Schön A, Kannangara C G, Gough S, Söll D
Department of Molecular Biophysics and Biochemistry, Yale University, New Haven, Connecticut 06511.
Nature. 1988 Jan 14;331(6152):187-90. doi: 10.1038/331187a0.
In the course of our studies on transfer RNA involvement in chlorophyll biosynthesis, we have determined the structure of chloroplast glutamate tRNA species. Barley chloroplasts contain in addition to a tRNA(Glu) species at least two other glutamate-accepting tRNAs. We now show that the sequences of these tRNAs differ significantly: they are differentially modified forms of tRNA(Gln) (as judged by their UUG anticodon). These mischarged Glu-tRNA(Gln) species can be converted in crude chloroplast extracts to Gln-tRNA(Gln). This reaction requires a specific amidotransferase and glutamine or asparagine as amide donors. Aminoacylation studies show that chloroplasts, plant and animal mitochondria, as well as cyanobacteria, lack any detectable glutaminyl-tRNA synthetase activity. Therefore, the requirement for glutamine in protein synthesis in these cells and organelles is provided by the conversion of glutamate attached to an 'incorrectly' charged tRNA. A similar situation has been described for several species of Gram-positive bacteria. Thus, it appears that the occurrence of this pathway of Gln-tRNA(Gln) formation is widespread among organisms and is a function conserved during evolution. These findings raise questions about the origin of organelles and about the evolution of the mechanisms maintaining accuracy in protein biosynthesis.
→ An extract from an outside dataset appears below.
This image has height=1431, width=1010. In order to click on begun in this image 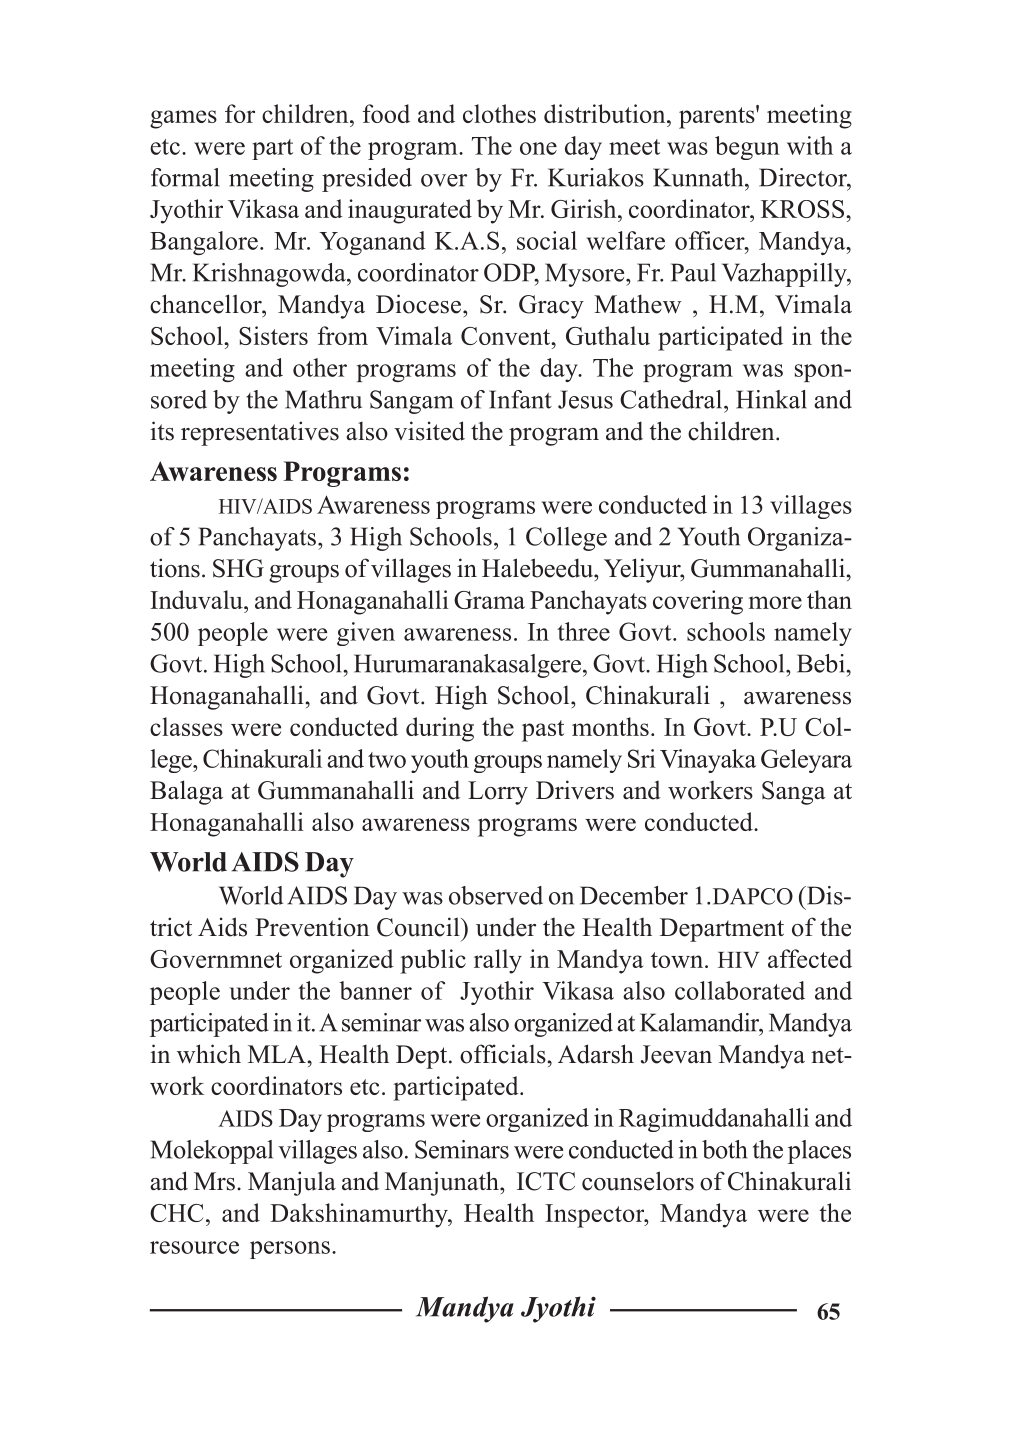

在我们对参与叶绿素生物合成的转运RNA的研究过程中,我们确定了叶绿体谷氨酸转运RNA种类的结构。大麦叶绿体中除了一种tRNA(Glu)种类外,至少还含有另外两种能接受谷氨酸的转运RNA。我们现在表明,这些转运RNA的序列有显著差异:它们是tRNA(Gln)的不同修饰形式(根据其UUG反密码子判断)。这些错误负载的Glu-tRNA(Gln)种类在粗叶绿体提取物中可转化为Gln-tRNA(Gln)。该反应需要一种特定的酰胺转移酶以及谷氨酰胺或天冬酰胺作为酰胺供体。氨酰化研究表明,叶绿体、植物和动物线粒体以及蓝细菌缺乏任何可检测到的谷氨酰胺-tRNA合成酶活性。因此,这些细胞和细胞器中蛋白质合成对谷氨酰胺的需求是由附着在“错误”负载转运RNA上的谷氨酸的转化来提供的。对于几种革兰氏阳性细菌也描述了类似情况。因此,看来这种Gln-tRNA(Gln)形成途径在生物中广泛存在,并且是进化过程中保守的功能。这些发现引发了关于细胞器起源以及维持蛋白质生物合成准确性机制进化的问题。